Biomarkers were analysed retrospectively (except CRP) at one or two post-baseline timepoints through week 24 (Table S1). Timepoints selected for analysis were based on either previous data following sarilumab treatment [18, 19] or on literature suggesting either acute or latent effects of RA therapy on specific markers. The assay characteristics for most biomarkers have been described previously [18].

Baseline biomarker levels were compared between treatment groups using a Wilcoxon test. Spearman’s ranked correlations at baseline were computed in the overall biomarker population.

To evaluate pharmacodynamic changes in circulating biomarker concentrations between treatment groups at each timepoint, absolute and percentage changes from baseline were described. In addition, the percentage changes in biomarker concentrations were analysed using non-parametric methods because of non-normal distributions. For biomarkers measured once post-baseline, a rank-based analysis of covariance (ANCOVA) adjusted on baseline value was implemented. For biomarkers measured twice post-baseline, a mixed-effect model with repeated measures was performed on rank-transformed data (analysis of variance [ANOVA]-type method), with treatment, visit and treatment-by-visit interaction as fixed effects, baseline biomarker value transformed in rank, and baseline biomarker value transformed in rank-by-visit interaction as fixed covariates, assuming an unstructured covariance structure. The log-transformed RANKL/OPG ratio was analysed using a mixed model for repeated measures with response, visit and response-by-visit interaction as fixed effects, baseline biomarker value and baseline biomarker value-by-visit interaction as fixed covariates, and assuming an unstructured covariance structure separately by treatment group. p values were adjusted for false discovery rate (Benjamini–Hochberg 5% threshold). The number of patients with abnormal biomarker levels at baseline (according to the reference ranges provided by the testing laboratory) that normalized with treatment was compared between groups using a χ² test; nominal p values are reported.

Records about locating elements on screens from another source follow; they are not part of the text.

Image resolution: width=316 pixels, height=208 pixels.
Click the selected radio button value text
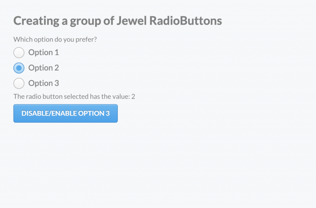(74, 97)
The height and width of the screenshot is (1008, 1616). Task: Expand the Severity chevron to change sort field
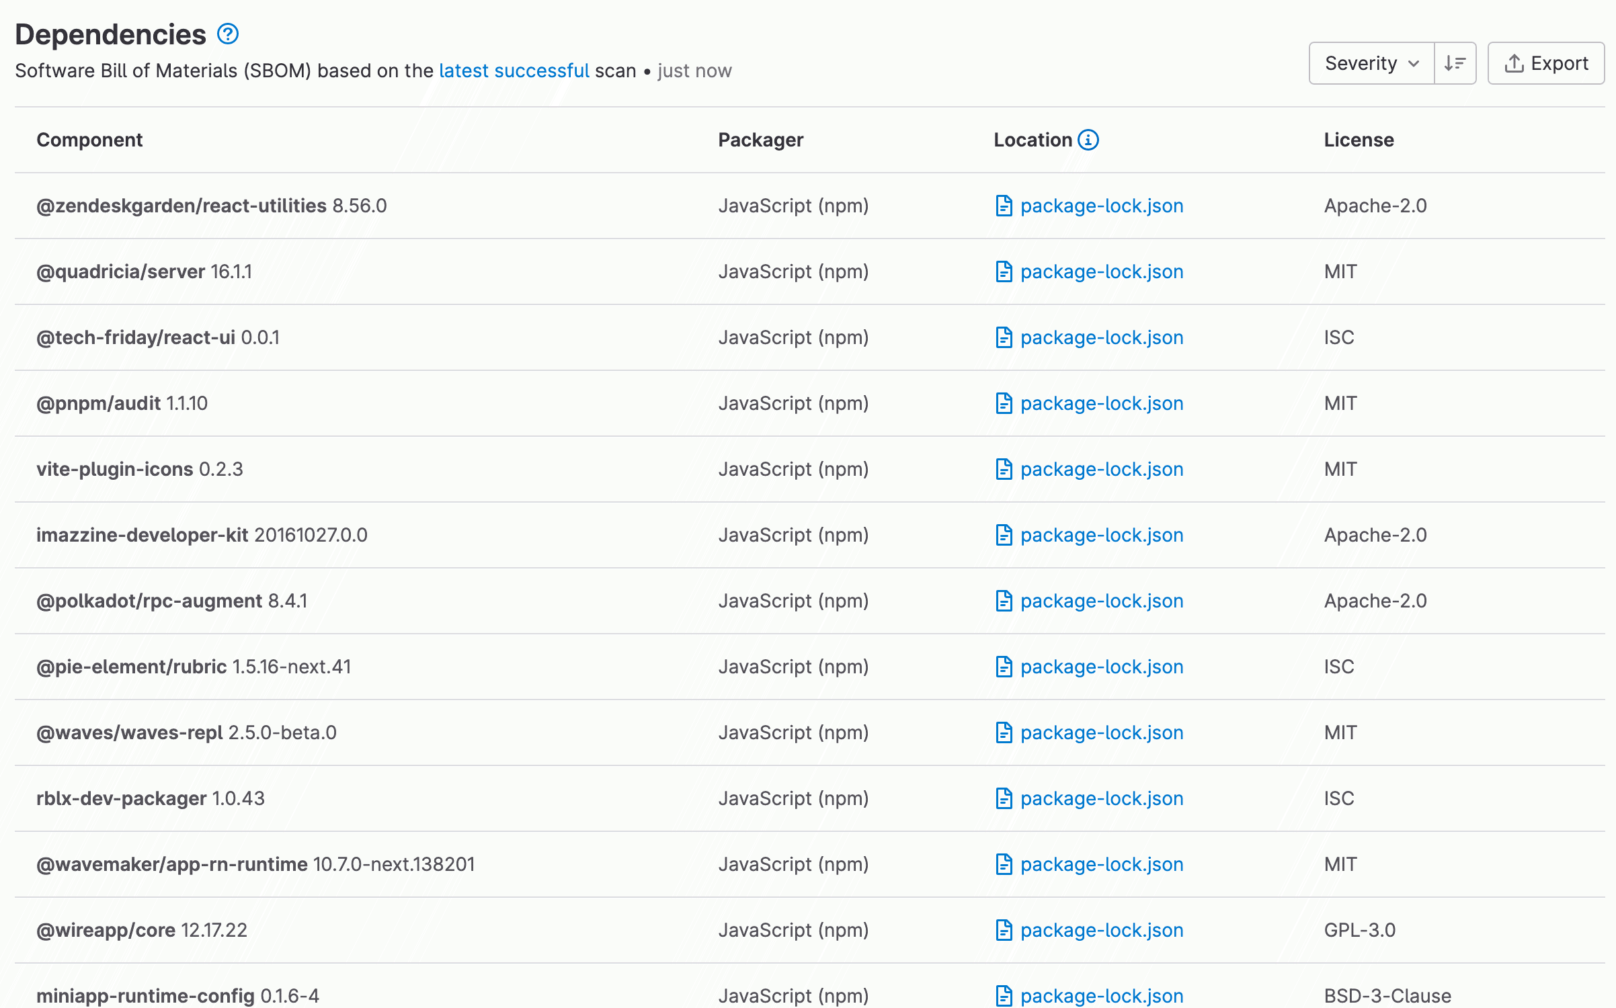coord(1412,63)
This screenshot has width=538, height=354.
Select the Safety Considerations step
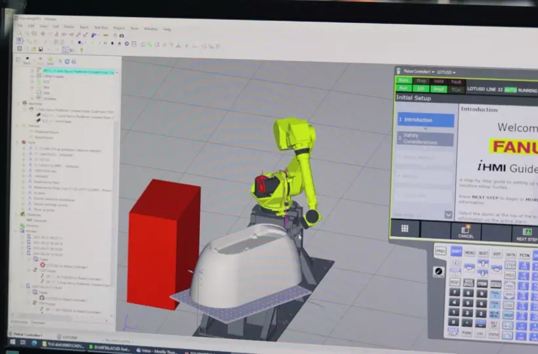click(426, 138)
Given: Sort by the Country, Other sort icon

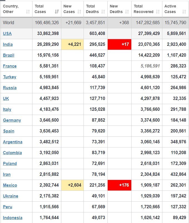Looking at the screenshot, I should [28, 12].
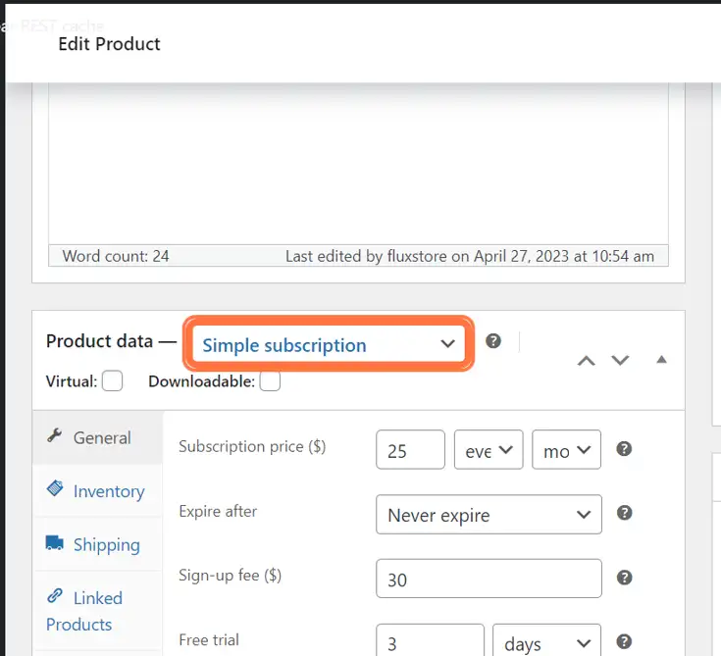Viewport: 721px width, 656px height.
Task: Click the Subscription price input field
Action: tap(410, 450)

For binary efficacy endpoints, predictive effects of baseline biomarker values on sarilumab efficacy vs. adalimumab were tested using a logistic regression with treatment group and region as fixed effects, baseline biomarker value as a continuous covariate and the baseline biomarker-by-treatment group interaction. For continuous PROs, a linear regression was used with the same effects as above, as well as the baseline PRO value as a covariate. Nominal values for the interaction are reported to assess the predictive value of the biomarkers. Similar analyses were performed after categorization of patients into high, medium and low biomarker levels at baseline using tertile values in the biomarker population. In addition, pairwise comparisons of responses between sarilumab and adalimumab were performed separately in patients with high, medium and low biomarker levels, and the Mantel–Haenszel estimates of odds ratios (ORs), stratified by region, and 95% confidence intervals (CIs) were derived and graphically represented using forest plots. For continuous PROs, a linear regression was performed separately in each biomarker tertile and differences in least squares mean (LSM) changes with 95% CI between both treatments were provided.

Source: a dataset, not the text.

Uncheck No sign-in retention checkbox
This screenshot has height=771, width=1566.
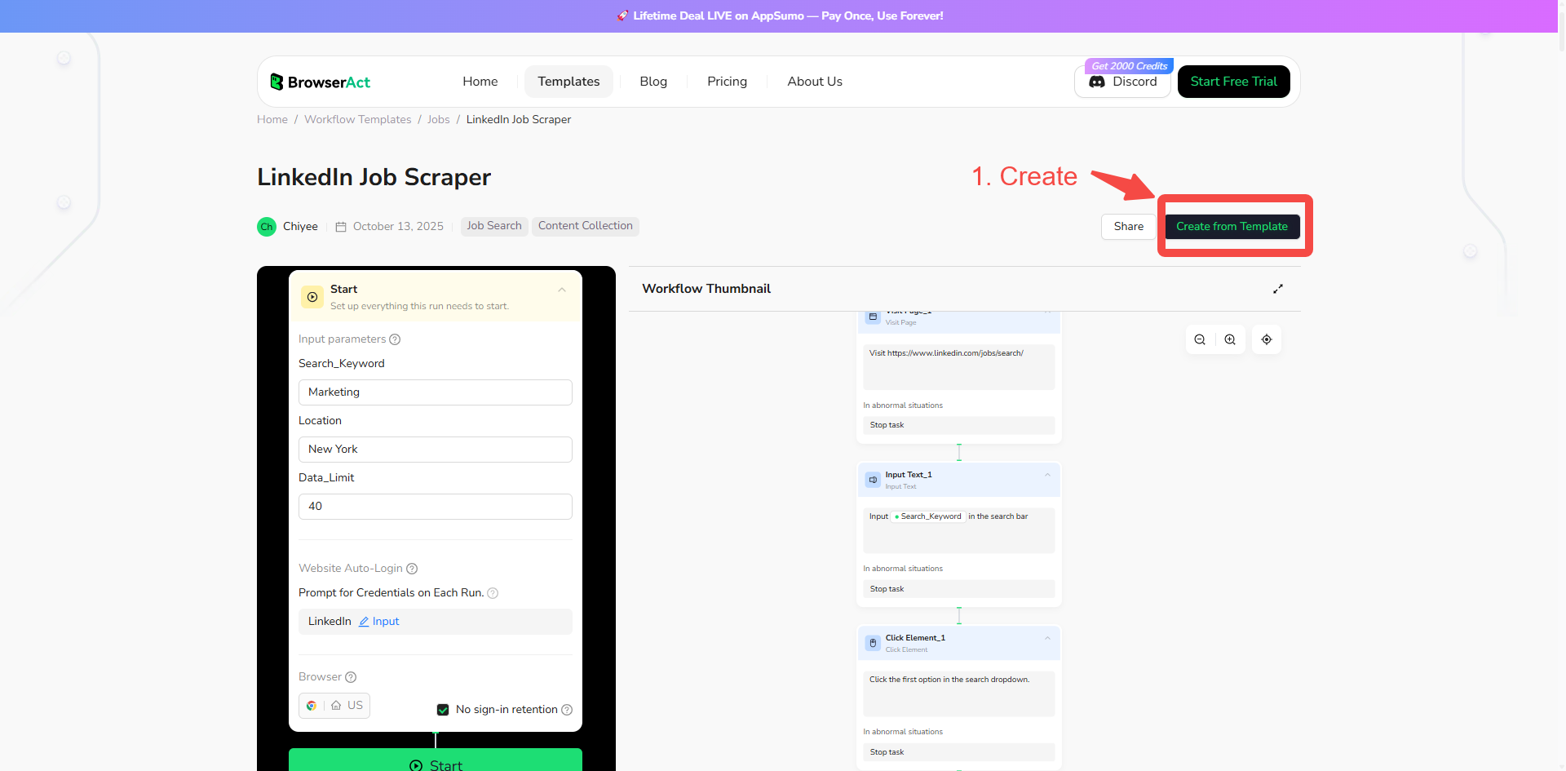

Differential combinations of circulating CXCL13 and sICAM-1 (low or high levels defined relative to baseline median levels) were assessed for prediction of response to sarilumab, using Mantel–Haenszel estimates of ORs derived for each combination.

All analyses were performed using SAS version 9.2 or higher (SAS Institute Inc., Cary, NC, USA).

Baseline demographics and disease characteristics of the biomarker population were generally similar to the overall ITT population (Table 1). Overall, efficacy and PROs were also generally similar between the ITT and biomarker populations (Table S2).

Baseline serum levels of most biomarkers were similar between treatment groups, except for Lp(a), which was higher in the adalimumab than the sarilumab groups (Lp [a]: median 235.5 vs. 179.0 mg/L, respectively; Wilcoxon test p value 0.039; Table S3).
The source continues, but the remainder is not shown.